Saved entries
○ ○ ○ ○

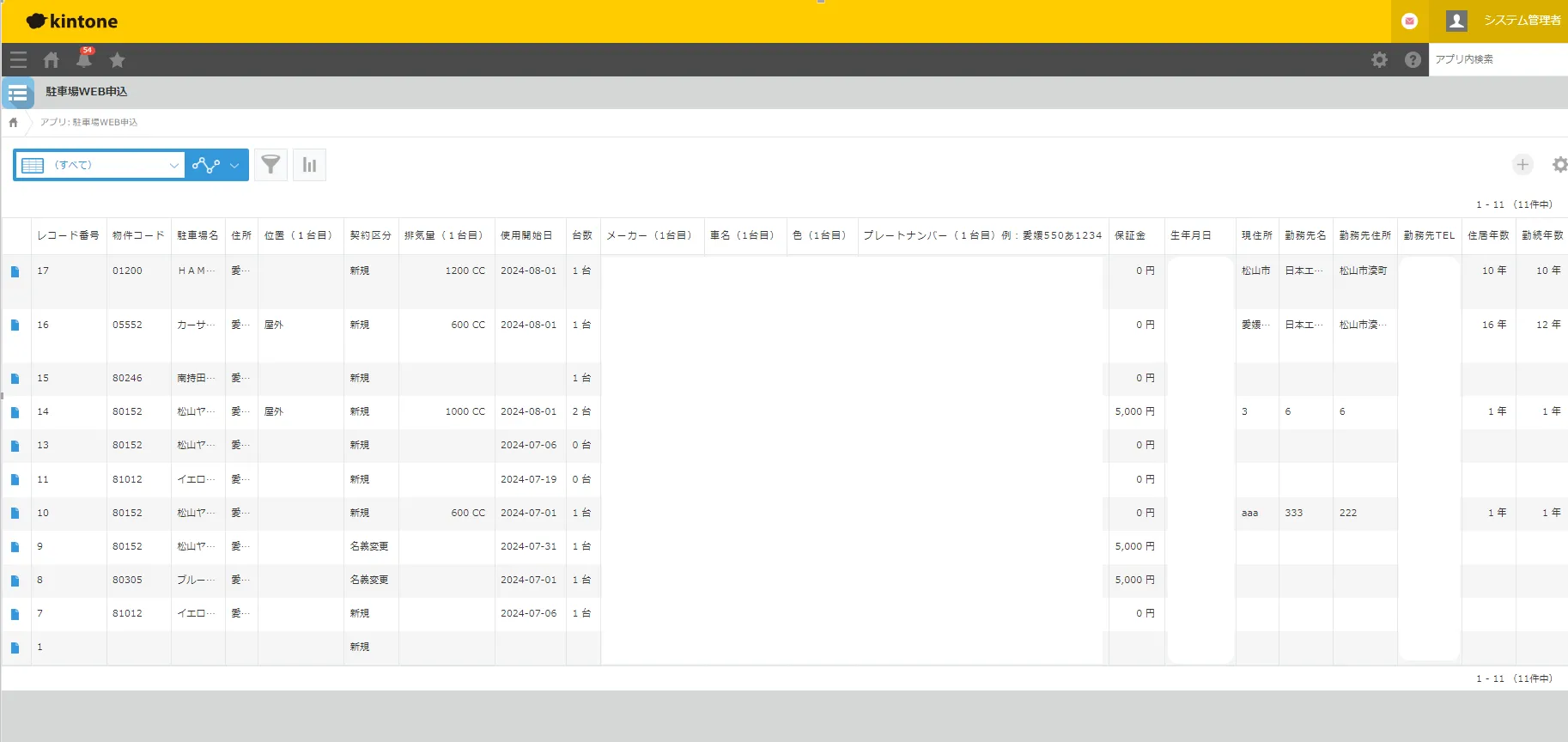Open the notifications bell

click(x=84, y=60)
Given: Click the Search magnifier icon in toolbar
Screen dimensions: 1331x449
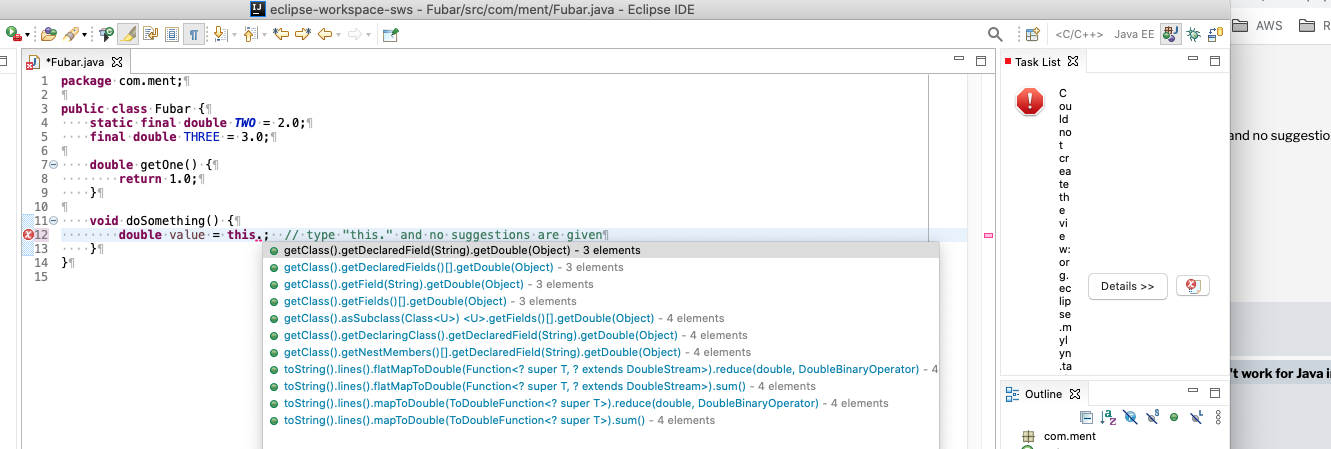Looking at the screenshot, I should 995,35.
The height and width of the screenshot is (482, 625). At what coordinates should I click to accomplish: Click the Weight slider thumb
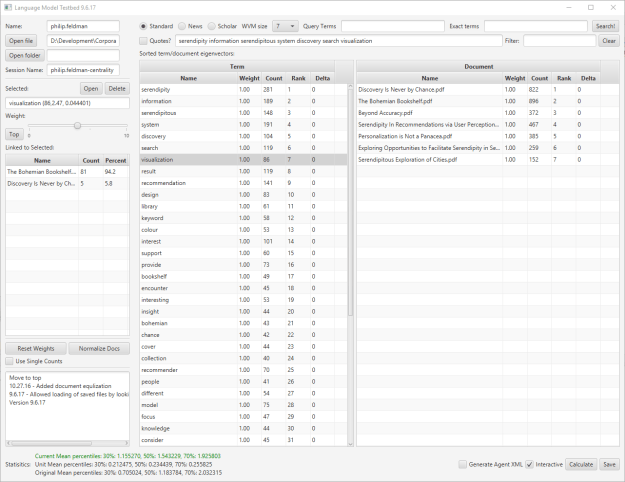point(76,125)
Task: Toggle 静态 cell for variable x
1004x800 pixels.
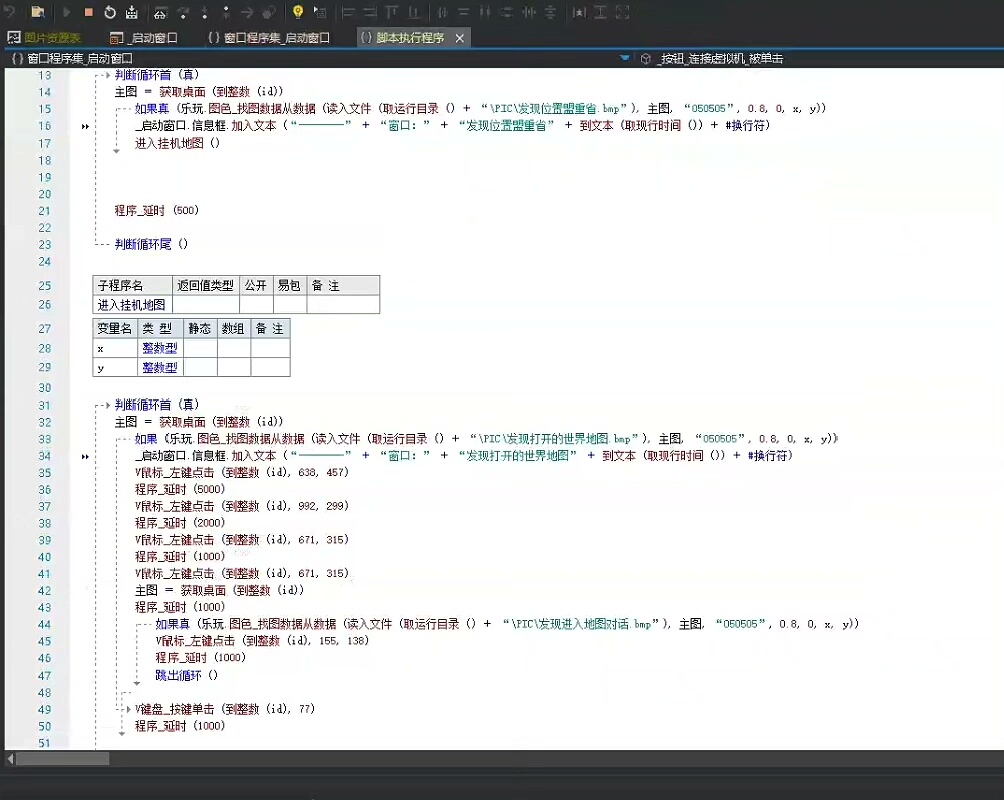Action: click(200, 348)
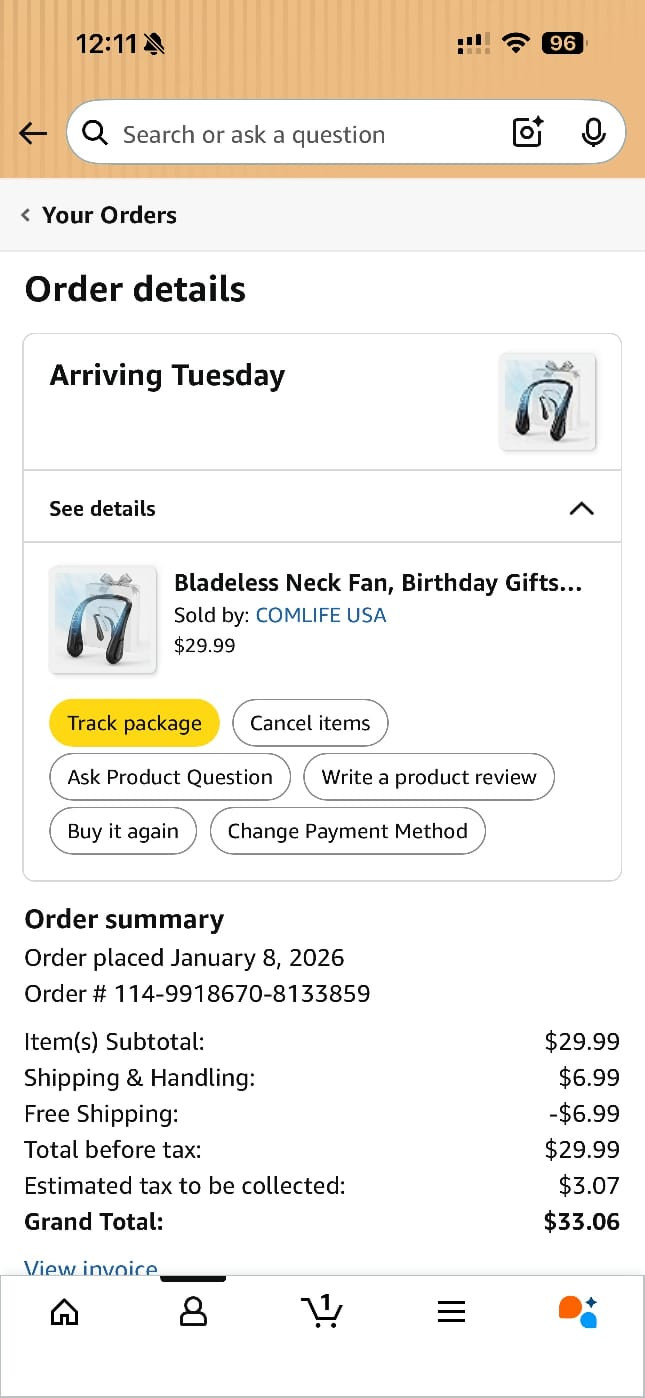The height and width of the screenshot is (1398, 645).
Task: Open camera lens search icon
Action: (x=527, y=132)
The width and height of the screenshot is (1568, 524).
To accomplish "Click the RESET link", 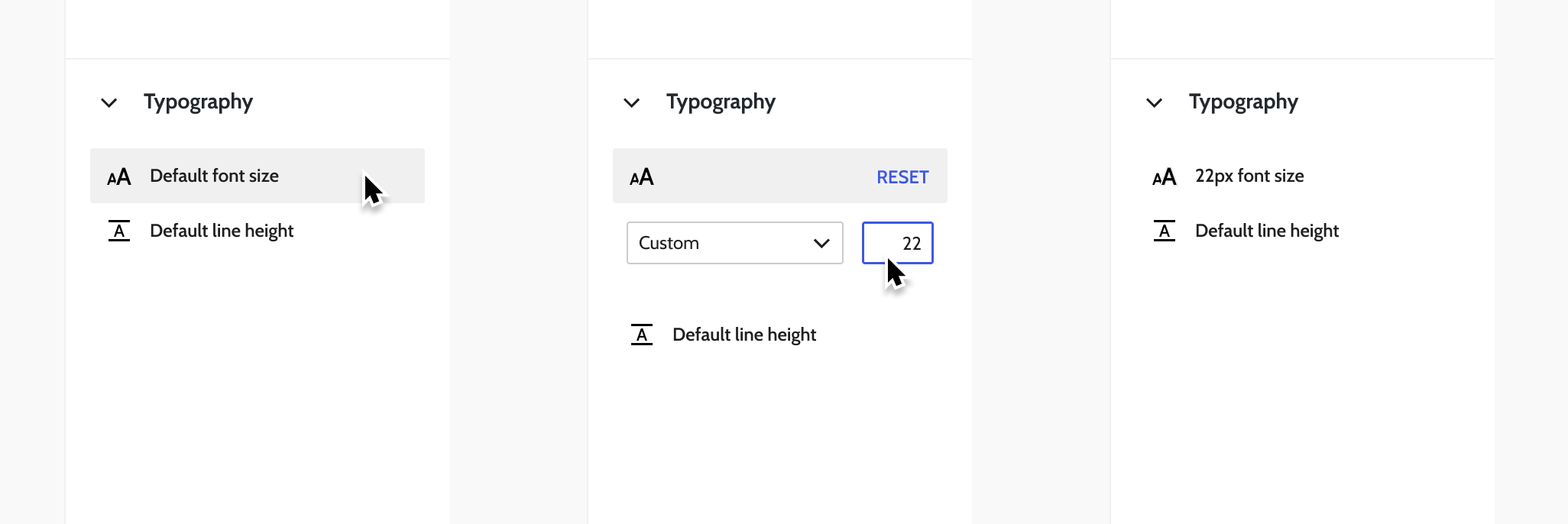I will [x=902, y=176].
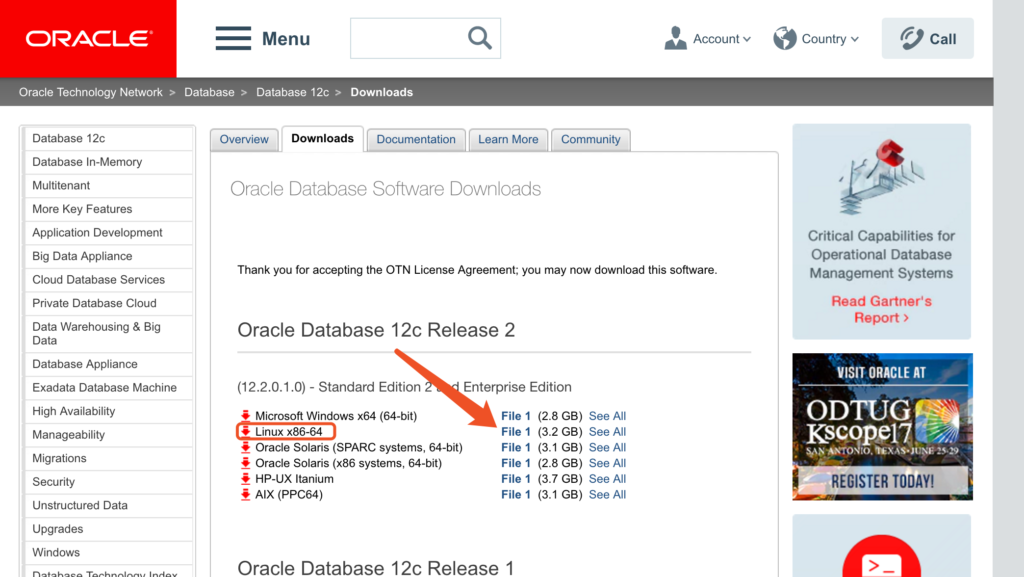
Task: Switch to the Documentation tab
Action: pos(416,139)
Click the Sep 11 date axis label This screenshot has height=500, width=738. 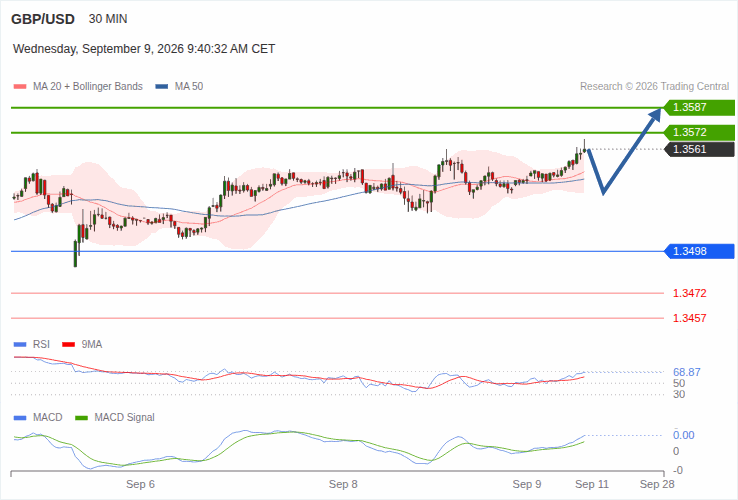592,484
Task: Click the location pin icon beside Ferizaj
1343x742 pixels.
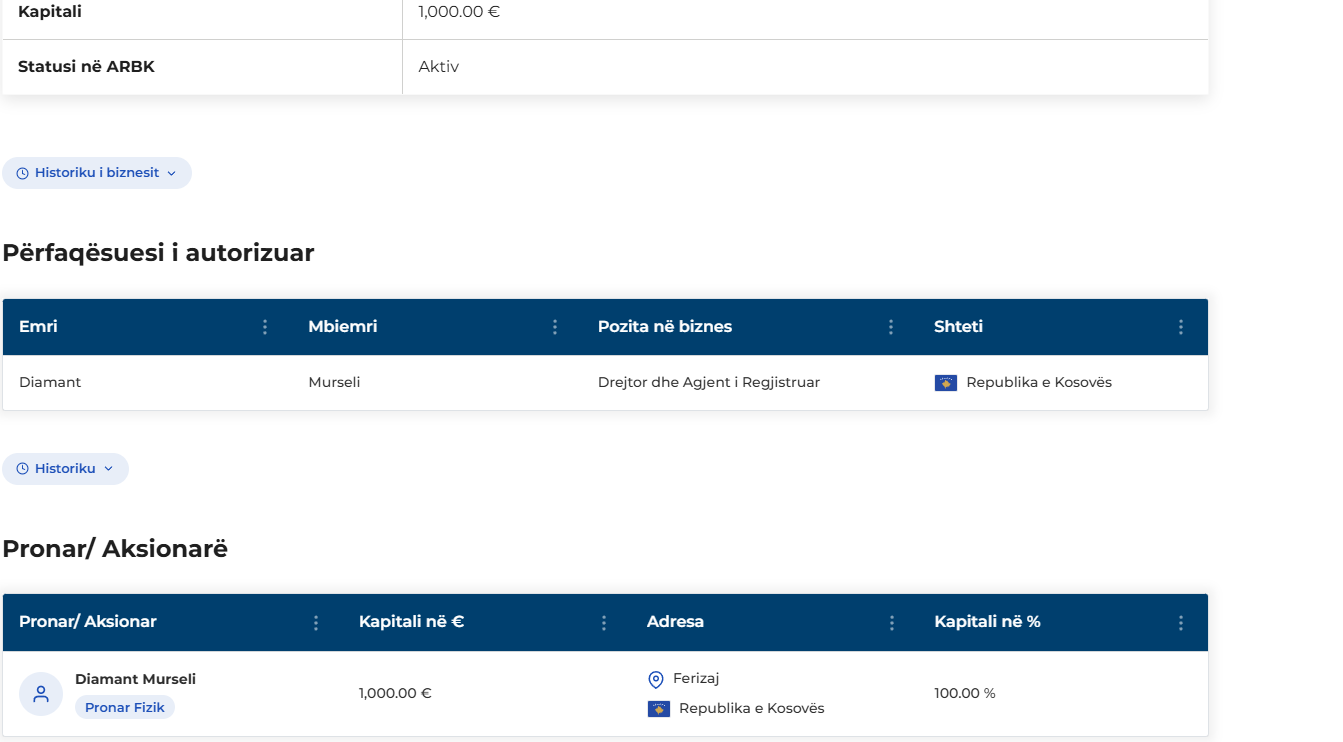Action: coord(656,680)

○ ○ ○ ○

> _Task instructions_:
From the line containing "Given: Click the" through the line containing "The width and", copy every line above exactly, without pictures.

> _Exercise solution_:
Given: Click the Search magnifier icon in toolbar
Screen dimensions: 1331x449
Looking at the screenshot, I should 995,35.
The height and width of the screenshot is (482, 625). At what coordinates should I click to accomplish: Click the Weight slider thumb
point(76,125)
Task: Toggle 静态 cell for variable x
1004x800 pixels.
Action: click(200, 348)
The height and width of the screenshot is (1398, 645).
Task: Open camera lens search icon
Action: (x=527, y=132)
The width and height of the screenshot is (1568, 524).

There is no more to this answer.